The time came to parlay my marketing and writing skills into a parnuse, a way of earning a living. It was the beginning of the dot-com economy and I thought of establishing an online store. E-commerce was a novel concept at the time. I said to myself, "My family friend also has a payroll company. He could be a great customer." I met with him and asked if he would buy my laser-printed checks. He shlepped me off to the side and said, "Yoeli (my Yiddish name), you're not opening a laser check-printing business. You're opening a marketing company." He explained very few people had the insight into marketing the way I did.

So I opened a marketing office. One day a heimishe guy, a fellow Hasid, a very successful business owner, walked in. He needed help with a marketing project for a trade show. We sat for an hour and I said, "Okay, I'll come up with a strategy and send you a proposal."

"Joel, how much do I owe you for today's meeting?" he asked me.

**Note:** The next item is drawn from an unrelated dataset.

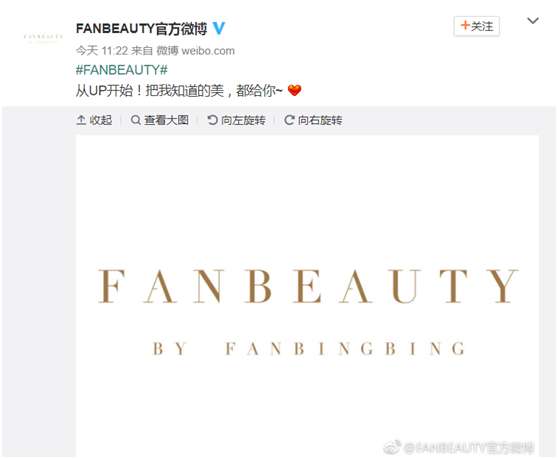Rotate image right with 向右旋转

click(313, 120)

I had never considered charging for an initial consultation. I wondered, "Is my time so valuable that people should pay me $500 an hour?" But since he asked me, I took the audacity and I told him, "It's $500 an hour." He wrote a check right away for $1,500. He said, "That's for this meeting, one with my marketing team, and one with my sales team. I'll pay more as we move forward."

I work with this man to this very day. He still doesn't know he was my first paying consulting client.

People began coming to me. I no longer hesitated about charging a consultation fee. And I started writing a series of business articles for the Satmar Yiddish weekly Der Blatt. For a couple of years I also had a column called, "Ikh Vil Matsliakh Zahn, Ober Vi Azoy?" ("I Want to Be Successful, But How?") My motto was, "Empowering Jewish entrepreneurs," and I got invited to do a monthly business podcast for "Kol Mevaser," a Yiddish news hotline for the Hasidic community.